# Your goal:
Copy out the records starting with the line that contains "You are a computer-use" and going on through the line that contains "pyautogui.click(x=505, y=54)", but replace "Instruction" with "Goal" and keep everything else the same.

# Data to process:
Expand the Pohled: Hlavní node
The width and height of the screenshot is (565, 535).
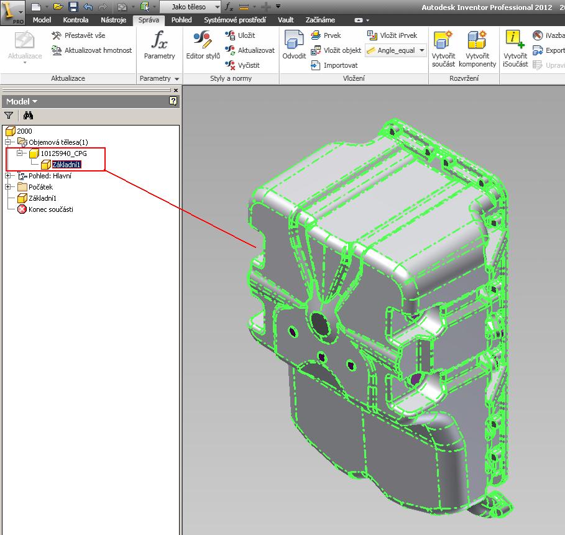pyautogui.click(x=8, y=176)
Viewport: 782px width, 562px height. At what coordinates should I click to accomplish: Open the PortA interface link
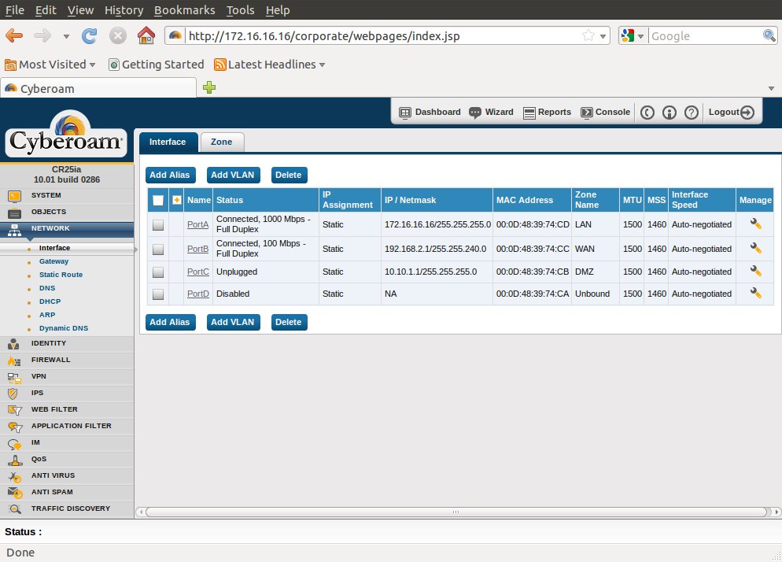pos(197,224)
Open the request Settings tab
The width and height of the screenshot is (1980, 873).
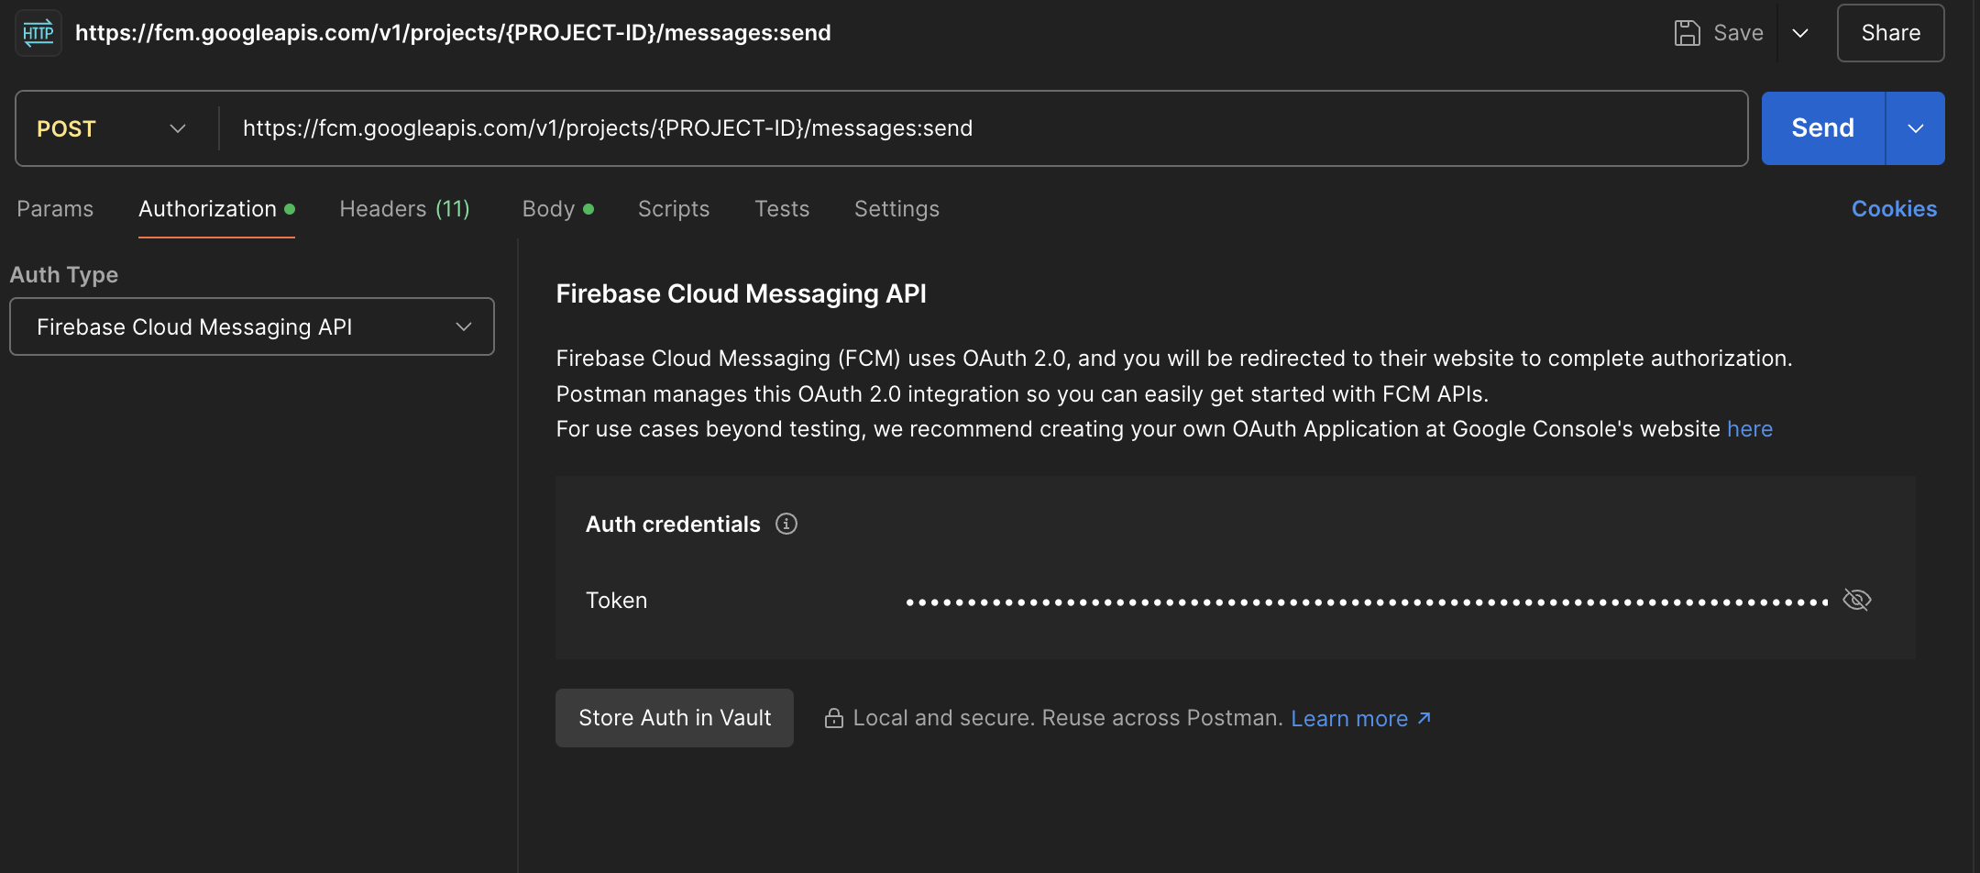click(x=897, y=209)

* * *

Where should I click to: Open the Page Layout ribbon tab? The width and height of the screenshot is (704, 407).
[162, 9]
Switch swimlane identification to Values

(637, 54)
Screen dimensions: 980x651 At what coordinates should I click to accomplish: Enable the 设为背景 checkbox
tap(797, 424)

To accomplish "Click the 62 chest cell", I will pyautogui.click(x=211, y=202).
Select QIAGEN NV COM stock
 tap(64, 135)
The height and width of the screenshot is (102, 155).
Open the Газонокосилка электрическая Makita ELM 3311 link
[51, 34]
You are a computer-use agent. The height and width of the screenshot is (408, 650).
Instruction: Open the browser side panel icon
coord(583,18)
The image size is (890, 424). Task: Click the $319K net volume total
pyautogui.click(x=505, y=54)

--

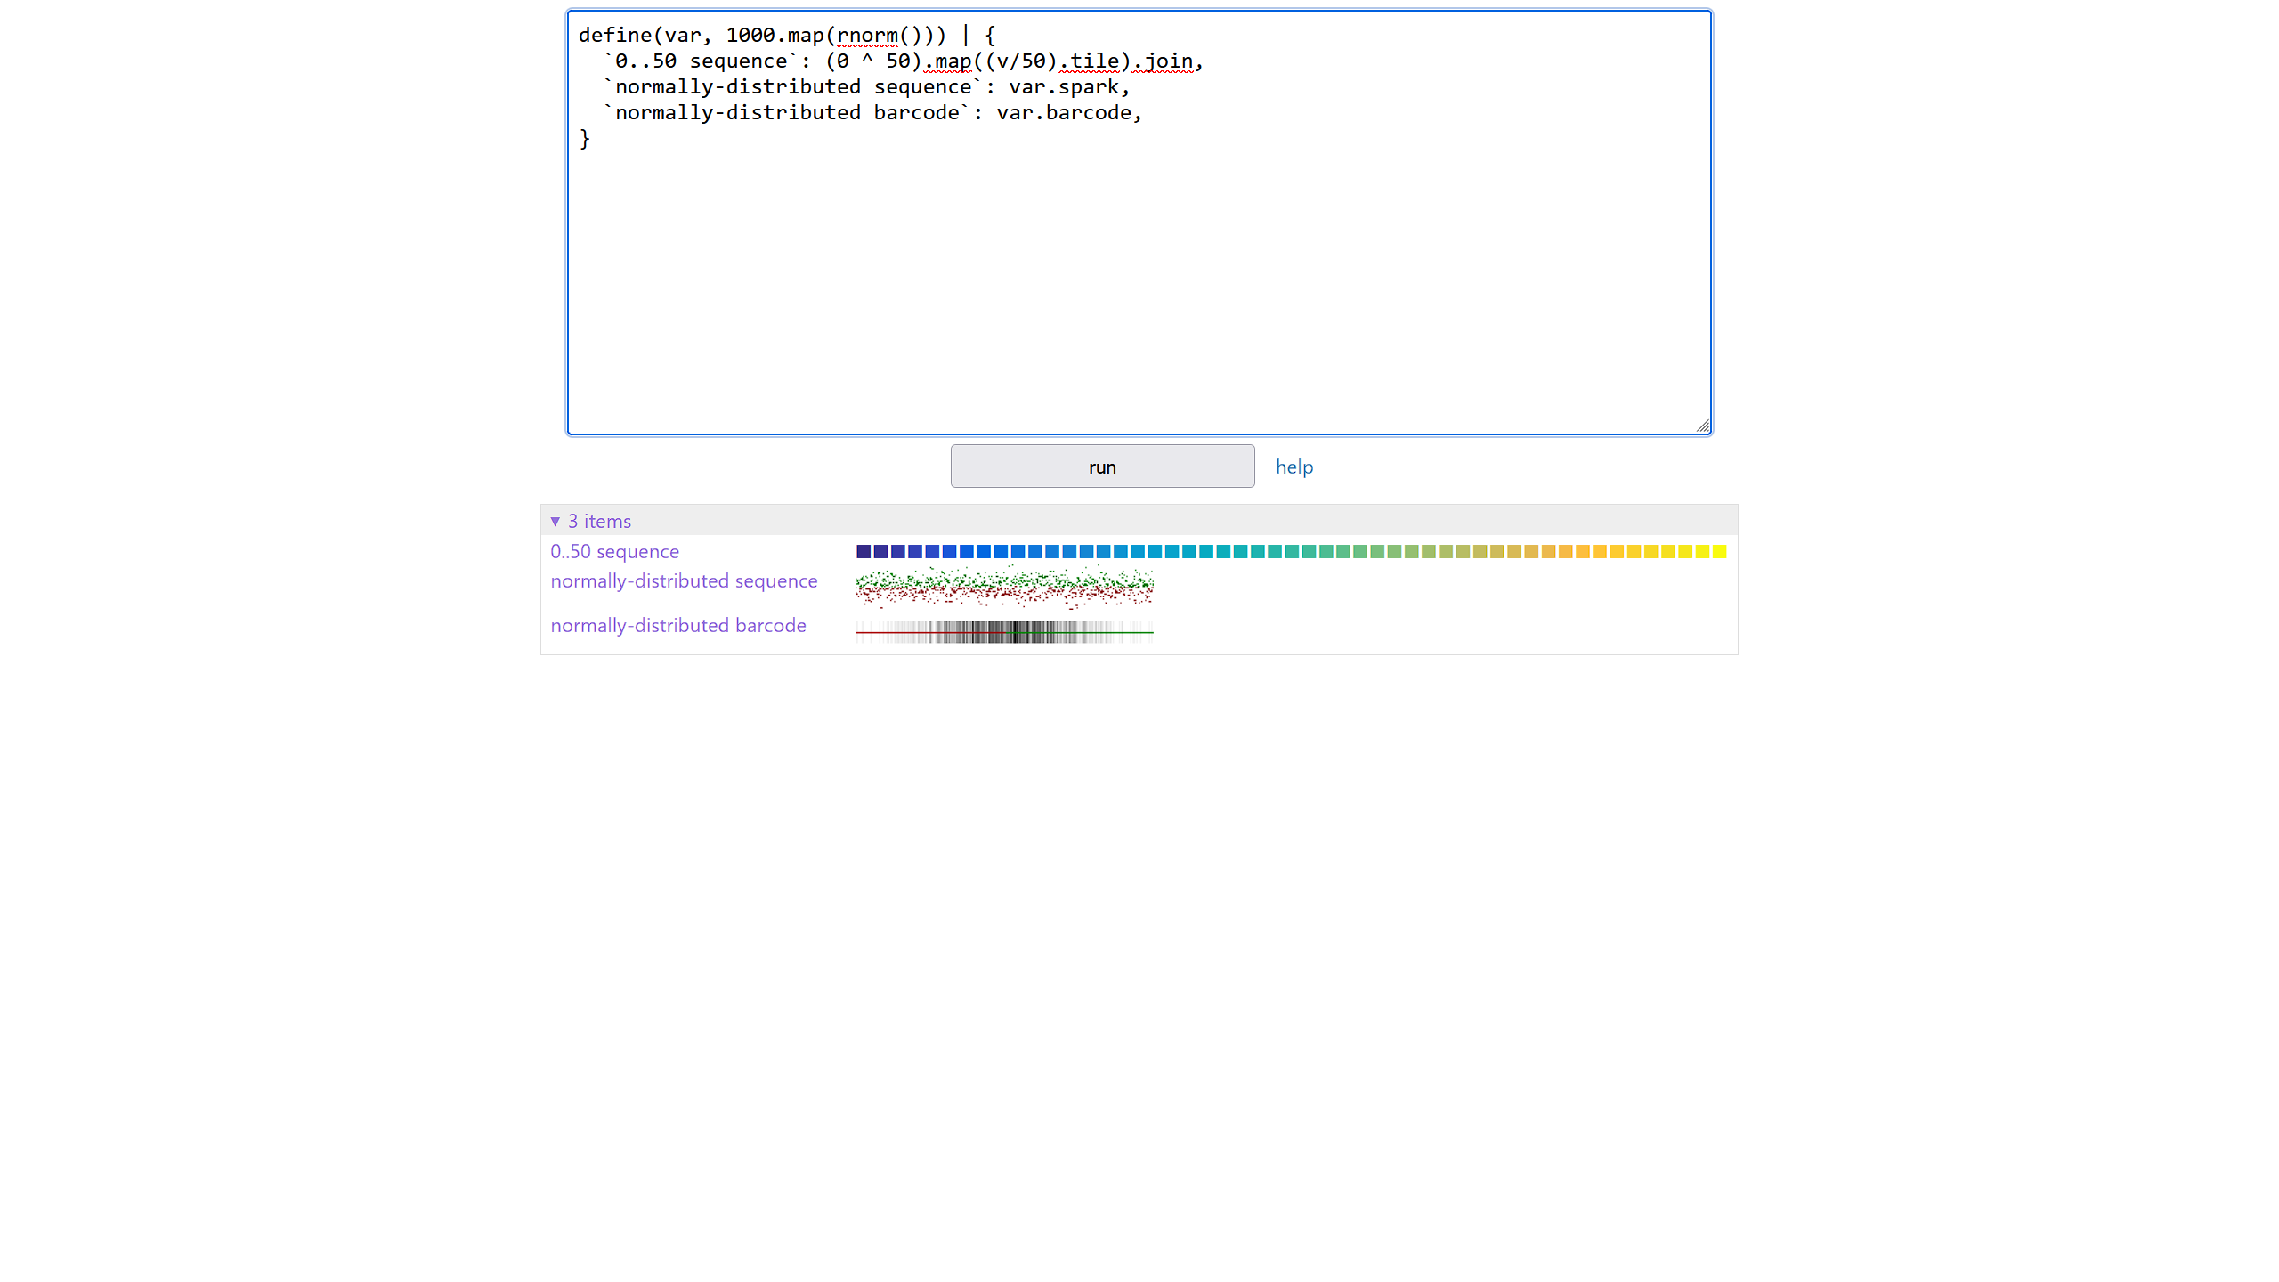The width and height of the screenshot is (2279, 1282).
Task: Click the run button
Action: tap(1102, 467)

# Answer:
You are a computer-use agent. The height and width of the screenshot is (408, 650).
Goal: Open the browser side panel icon
coord(583,18)
The image size is (890, 424). Task: Click the $319K net volume total
pyautogui.click(x=505, y=54)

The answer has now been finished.